I have been with my partner for nearly 10 years. A few months ago we have had a threesome with another girl who I worked with - I am bisexual and we had talked about it for a while, since we are quite sexual anyway and were curious, we did it. We were both happy to do it a few times again on seperate occasions after that. 

After those few times I felt that I did not really enjoy it as much anymore and wanted to stop - after a big argument my partner accepted that we would have a break, but during this time he has been chatting with her via social networking sites, but included me in the conversation, so I could see what was being written. I was not really happy with this either, but my partner argued that because I am included in the conversation it is ok!? He is constantly pestering me for when the next time it is that we will do it again!

I like this girl as a friend but not sexually and do not want to do it again!!! I have told my partner this, but we have somehow got into the situation of carrying on the threesome - without me wanting to do it (I know! I should have said: NO! straight away, but I love my partner and wanted to see him happy).

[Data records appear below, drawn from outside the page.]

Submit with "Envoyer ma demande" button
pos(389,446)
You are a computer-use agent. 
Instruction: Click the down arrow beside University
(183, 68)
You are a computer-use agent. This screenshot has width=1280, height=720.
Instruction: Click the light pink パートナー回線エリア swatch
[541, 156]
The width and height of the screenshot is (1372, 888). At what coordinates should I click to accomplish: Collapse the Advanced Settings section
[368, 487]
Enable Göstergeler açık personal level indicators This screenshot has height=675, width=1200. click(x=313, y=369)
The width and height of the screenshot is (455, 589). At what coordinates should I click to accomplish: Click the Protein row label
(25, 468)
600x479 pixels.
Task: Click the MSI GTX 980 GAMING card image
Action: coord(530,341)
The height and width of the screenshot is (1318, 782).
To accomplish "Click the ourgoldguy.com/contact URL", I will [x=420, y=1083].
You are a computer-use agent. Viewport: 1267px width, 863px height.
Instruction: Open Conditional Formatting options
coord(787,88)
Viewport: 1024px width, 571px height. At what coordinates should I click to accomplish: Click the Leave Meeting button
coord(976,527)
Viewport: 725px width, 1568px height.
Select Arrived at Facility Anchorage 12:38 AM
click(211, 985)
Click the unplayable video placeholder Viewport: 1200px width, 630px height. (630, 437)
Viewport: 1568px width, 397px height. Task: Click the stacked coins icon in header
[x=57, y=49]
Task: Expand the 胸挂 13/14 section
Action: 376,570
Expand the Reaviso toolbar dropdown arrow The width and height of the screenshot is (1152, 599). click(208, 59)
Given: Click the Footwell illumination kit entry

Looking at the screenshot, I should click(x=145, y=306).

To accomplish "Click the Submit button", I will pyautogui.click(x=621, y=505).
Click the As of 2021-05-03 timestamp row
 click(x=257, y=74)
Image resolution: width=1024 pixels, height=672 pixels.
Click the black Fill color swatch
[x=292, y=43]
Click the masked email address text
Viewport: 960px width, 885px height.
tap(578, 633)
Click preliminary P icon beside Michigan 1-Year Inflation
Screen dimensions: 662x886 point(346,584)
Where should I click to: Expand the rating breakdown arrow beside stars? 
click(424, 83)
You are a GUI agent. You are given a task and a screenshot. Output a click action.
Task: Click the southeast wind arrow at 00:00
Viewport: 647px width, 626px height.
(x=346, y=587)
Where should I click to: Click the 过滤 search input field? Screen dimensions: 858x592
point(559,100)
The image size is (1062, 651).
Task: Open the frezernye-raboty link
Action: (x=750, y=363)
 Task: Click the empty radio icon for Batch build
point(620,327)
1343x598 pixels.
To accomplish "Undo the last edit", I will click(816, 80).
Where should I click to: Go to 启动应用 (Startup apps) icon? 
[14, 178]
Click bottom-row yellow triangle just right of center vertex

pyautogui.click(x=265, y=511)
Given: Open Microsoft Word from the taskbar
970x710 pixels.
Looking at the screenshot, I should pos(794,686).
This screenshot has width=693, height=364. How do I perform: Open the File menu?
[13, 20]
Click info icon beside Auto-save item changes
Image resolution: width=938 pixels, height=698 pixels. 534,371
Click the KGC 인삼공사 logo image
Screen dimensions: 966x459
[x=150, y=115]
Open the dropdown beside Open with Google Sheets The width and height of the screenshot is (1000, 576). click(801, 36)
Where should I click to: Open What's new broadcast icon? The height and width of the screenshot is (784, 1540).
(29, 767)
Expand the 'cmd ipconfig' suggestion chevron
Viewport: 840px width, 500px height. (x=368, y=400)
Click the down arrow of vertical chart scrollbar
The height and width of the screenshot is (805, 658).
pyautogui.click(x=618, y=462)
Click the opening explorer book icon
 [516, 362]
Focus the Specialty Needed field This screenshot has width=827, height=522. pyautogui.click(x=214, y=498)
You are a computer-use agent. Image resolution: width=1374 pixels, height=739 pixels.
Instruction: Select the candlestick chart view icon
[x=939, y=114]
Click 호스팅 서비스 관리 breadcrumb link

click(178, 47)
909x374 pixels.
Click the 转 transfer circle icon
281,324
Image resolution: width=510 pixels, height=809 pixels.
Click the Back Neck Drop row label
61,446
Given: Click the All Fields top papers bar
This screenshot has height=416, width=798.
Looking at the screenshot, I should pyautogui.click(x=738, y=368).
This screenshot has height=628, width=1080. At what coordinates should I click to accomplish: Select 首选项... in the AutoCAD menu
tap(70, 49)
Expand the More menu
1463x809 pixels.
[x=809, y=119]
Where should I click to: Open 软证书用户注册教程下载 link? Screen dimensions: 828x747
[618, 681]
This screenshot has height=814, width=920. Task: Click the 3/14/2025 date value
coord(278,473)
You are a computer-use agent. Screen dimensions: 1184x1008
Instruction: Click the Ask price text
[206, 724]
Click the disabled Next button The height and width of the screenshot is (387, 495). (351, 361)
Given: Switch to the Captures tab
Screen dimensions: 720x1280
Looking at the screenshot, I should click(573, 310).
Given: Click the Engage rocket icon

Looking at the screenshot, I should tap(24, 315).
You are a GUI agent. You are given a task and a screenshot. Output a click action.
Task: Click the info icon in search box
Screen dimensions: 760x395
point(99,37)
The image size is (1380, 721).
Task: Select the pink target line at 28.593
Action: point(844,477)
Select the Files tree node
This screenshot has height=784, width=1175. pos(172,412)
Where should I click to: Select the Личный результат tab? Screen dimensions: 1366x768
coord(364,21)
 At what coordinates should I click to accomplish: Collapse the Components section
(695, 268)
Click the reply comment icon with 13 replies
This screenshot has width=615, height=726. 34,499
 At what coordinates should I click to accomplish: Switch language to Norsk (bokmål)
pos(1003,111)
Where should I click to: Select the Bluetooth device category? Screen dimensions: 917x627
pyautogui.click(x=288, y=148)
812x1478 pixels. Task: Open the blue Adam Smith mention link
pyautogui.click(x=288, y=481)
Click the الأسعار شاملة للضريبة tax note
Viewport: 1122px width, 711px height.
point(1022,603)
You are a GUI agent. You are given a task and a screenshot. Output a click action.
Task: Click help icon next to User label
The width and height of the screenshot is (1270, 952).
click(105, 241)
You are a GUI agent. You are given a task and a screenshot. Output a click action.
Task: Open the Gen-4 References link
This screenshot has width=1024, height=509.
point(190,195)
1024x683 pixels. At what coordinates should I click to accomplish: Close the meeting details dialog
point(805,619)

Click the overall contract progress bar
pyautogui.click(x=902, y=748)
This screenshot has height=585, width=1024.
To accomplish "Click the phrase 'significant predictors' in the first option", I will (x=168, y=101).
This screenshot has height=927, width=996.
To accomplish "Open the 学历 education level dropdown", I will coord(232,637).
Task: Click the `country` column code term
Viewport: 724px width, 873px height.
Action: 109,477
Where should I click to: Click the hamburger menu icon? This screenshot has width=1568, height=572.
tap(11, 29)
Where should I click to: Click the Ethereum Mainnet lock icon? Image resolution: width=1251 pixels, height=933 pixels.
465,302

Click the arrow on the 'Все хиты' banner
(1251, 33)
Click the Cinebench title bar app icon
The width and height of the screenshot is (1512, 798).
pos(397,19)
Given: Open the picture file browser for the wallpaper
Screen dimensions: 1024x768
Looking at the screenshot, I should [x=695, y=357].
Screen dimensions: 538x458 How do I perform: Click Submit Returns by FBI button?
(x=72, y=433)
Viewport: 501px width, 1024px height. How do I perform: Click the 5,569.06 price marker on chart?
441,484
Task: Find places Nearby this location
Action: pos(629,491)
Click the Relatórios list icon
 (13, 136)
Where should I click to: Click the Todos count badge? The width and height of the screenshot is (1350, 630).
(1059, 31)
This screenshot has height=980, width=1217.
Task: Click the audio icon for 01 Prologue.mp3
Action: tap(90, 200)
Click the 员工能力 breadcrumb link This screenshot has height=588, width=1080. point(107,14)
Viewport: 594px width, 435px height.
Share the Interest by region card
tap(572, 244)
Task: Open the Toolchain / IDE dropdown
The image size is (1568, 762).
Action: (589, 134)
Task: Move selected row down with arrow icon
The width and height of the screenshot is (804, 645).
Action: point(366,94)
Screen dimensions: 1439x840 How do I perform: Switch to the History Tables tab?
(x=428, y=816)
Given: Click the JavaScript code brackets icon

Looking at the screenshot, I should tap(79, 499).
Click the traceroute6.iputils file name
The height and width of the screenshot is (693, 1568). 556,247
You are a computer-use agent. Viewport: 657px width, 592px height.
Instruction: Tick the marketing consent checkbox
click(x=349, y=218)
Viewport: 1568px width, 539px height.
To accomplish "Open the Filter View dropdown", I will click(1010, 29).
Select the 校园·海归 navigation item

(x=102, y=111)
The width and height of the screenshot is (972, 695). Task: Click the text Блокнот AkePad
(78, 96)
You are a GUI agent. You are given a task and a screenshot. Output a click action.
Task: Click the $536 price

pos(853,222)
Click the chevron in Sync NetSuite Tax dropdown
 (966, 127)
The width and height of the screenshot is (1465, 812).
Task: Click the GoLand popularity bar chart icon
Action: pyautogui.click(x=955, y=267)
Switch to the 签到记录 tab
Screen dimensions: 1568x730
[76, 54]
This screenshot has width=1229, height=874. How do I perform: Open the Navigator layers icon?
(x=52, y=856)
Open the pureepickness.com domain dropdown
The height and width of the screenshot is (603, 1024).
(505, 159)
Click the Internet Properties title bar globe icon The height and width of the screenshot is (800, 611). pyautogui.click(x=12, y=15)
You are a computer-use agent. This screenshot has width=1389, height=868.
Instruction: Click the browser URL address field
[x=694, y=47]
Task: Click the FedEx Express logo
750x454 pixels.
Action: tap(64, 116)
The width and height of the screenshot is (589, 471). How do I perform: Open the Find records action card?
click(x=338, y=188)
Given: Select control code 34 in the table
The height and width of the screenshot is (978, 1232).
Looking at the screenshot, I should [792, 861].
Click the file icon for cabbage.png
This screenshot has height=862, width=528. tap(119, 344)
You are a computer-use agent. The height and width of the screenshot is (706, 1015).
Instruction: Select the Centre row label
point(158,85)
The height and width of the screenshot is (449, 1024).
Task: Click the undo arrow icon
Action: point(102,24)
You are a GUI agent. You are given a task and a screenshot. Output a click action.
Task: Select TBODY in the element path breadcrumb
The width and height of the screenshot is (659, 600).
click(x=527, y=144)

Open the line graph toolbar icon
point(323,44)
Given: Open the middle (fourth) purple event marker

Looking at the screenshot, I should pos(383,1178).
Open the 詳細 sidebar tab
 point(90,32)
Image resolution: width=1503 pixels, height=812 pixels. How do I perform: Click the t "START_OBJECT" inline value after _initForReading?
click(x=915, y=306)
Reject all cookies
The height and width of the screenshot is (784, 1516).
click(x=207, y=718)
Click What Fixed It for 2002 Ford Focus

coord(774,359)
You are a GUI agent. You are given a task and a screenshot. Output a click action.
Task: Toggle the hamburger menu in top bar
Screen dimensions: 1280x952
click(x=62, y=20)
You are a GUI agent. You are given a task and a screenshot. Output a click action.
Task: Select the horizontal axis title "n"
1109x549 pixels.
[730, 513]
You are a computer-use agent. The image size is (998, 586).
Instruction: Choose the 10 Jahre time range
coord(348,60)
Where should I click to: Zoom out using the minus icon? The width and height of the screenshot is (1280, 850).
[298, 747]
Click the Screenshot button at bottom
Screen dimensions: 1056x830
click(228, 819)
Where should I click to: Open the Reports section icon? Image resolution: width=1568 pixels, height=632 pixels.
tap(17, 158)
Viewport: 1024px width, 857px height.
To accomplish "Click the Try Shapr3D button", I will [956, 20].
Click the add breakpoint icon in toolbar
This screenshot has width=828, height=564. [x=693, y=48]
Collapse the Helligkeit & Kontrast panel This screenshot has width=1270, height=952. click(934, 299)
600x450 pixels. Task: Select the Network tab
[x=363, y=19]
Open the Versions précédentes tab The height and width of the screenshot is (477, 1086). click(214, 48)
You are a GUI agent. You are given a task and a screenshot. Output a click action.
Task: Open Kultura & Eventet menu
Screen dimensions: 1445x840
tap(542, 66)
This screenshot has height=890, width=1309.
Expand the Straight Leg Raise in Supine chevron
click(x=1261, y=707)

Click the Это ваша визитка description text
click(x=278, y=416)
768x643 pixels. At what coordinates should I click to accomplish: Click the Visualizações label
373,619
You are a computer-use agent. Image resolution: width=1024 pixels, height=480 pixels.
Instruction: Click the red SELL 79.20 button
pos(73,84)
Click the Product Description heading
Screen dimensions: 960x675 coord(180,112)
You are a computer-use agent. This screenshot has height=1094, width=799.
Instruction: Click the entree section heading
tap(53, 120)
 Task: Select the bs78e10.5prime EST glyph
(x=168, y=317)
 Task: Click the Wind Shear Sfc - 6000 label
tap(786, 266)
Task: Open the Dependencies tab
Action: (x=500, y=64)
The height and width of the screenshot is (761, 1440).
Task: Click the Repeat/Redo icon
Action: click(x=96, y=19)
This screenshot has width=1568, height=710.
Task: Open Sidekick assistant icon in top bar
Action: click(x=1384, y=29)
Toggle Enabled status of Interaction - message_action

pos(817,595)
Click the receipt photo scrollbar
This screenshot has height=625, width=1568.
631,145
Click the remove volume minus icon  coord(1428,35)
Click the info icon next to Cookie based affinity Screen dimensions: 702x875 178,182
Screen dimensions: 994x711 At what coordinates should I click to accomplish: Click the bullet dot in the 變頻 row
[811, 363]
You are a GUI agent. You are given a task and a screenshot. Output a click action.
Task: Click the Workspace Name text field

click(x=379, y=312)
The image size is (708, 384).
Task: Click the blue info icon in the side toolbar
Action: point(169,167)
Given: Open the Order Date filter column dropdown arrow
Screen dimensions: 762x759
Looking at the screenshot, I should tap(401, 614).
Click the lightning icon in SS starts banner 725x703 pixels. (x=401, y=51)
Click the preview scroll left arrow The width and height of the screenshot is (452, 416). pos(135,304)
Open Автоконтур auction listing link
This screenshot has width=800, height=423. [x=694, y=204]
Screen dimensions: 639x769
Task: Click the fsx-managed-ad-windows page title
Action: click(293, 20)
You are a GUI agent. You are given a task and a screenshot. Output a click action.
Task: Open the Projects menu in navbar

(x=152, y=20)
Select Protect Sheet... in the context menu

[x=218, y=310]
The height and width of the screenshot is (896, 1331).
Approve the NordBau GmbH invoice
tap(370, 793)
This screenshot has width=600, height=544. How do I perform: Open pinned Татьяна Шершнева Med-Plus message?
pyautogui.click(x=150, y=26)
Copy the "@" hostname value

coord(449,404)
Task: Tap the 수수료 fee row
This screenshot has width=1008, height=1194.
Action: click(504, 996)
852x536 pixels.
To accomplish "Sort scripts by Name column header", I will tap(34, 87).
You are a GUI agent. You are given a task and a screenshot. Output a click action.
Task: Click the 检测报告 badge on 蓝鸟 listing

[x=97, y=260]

Now, I have had enough and can't bear to see them at it again, so I have told my partner this! MY partners response to this though is that I am overthinking things, I am placing too much emotion on the whole thing, it's just for a bit of fun!! He has even suggested that I get another man involved and that he would be happy to see me ..ck another man!! I feel sick at the thought of another man f..ing me and could never do that! I now feel completely confused - Am I crazy for having the feelings I have? Am I thinking things over too much? Our sexlife is usually amazing, we sometimes do it several times a day and definately don't go without for more than three days!! He even says it is amazing, but that it's nice to have a toy now and again too for a bit of fun!! This cries out to that he is not happy with me, does it not? Please Help??


----------



## LivenW/Love01 (Mar 7, 2012)

I have had an few encounters myself with this kind of thing. When I first met my husband in High School I was actually dating another Girl. I wasnt sure what gender I did like at this point due to a pervert of a grandfather. This by the way leads to sexual gender confussion, along with potentiol drug abuse, and other issues.
Anywho, I knew I did like girls, and he was okay with that, he liked it..Of course a teenage boy will LOVE the fact HIS girl swings both ways..a) bragging rights. b)every boys/mans dream 2 girls at once!
Needless to say he lucked out on MY sexual preferences.And thats just it..These are YOUR sexual preferences. If YOU dont feel comfortable with a sexual encounter he should care enough for you to respect your boundries in that SHARED experience. To be honest if you werent bisexual would he be out having sex with other people? Probably not? He gets to participate because of YOUR sexual preferences. 
Once it crosses that line; and its no longer a Good sexual experience for you, where does that leave your relationship?
Will he expect this the rest of your lives?
Will you get married and still continue?
But ask yourself two things. 1) Are you having threesomes because he wants you to? and 2) How much do you like other women? 
Because If you like women more then men you should choose the latter. But if you really love this guy, your in it for the long haul, you need to SPEAK UP!! In S&M they have safty words for enough.. WHY would you not have something to say now in this situation? 
Listen we all want to keep our men happy, but clearly you have expressed your feeling to him that you dont want this to continue, so why does he want this so badly? 
What is the motive behind more threesomes? Dispite your feelings of uncomfortablness.
Does this girl seem to like your partner more than she should? and does she know that it is just sex, no strings attached? 
If the encounter has happened several times, them sleeping together is becoming normal to either one or the other? 
So in that where is the line or boundries drawn?
My husband has told me "Every one is entitled to their own feelings, we have emotions for a reason" If you FEEL like this isnt cool then trust thoes feelings, dont let him dictate how you should and shouldn't feel about a shared sexual encounter.
I can tell you from experience that there are a few things going on from his part 1) Guilt. Otherwise he wouldnt want another man to get involved. 2) Aloofness. Playing it off like YOUR the one that acting weird, despite your solid feelings on the matter. 3)Persistence, when a partner is going too far sexually we as lovers expect that trust beween eachother right? For example if my lover and I are "bussy" and I say "hay stop" do I expect them to stop? F*@k Yeah, I Do! That rule pretty much goes for everything. 
You should really have a sit down talk with both that girl and your man, like a serious one.


----------



## Jellybeans (Mar 8, 2011)

All the respect is gone now. You opened up Pandora's box and you can't shut it again. What will you do if he decides he isn't ok with just you two having sex anymore? He's already telling you that.
_Posted via Mobile Device_


----------



## that_girl (Jul 6, 2011)

He wants to have sex with other people.

You don't.

So...you have 2 choices. Stay and act like it's ok, or leave. I'd leave.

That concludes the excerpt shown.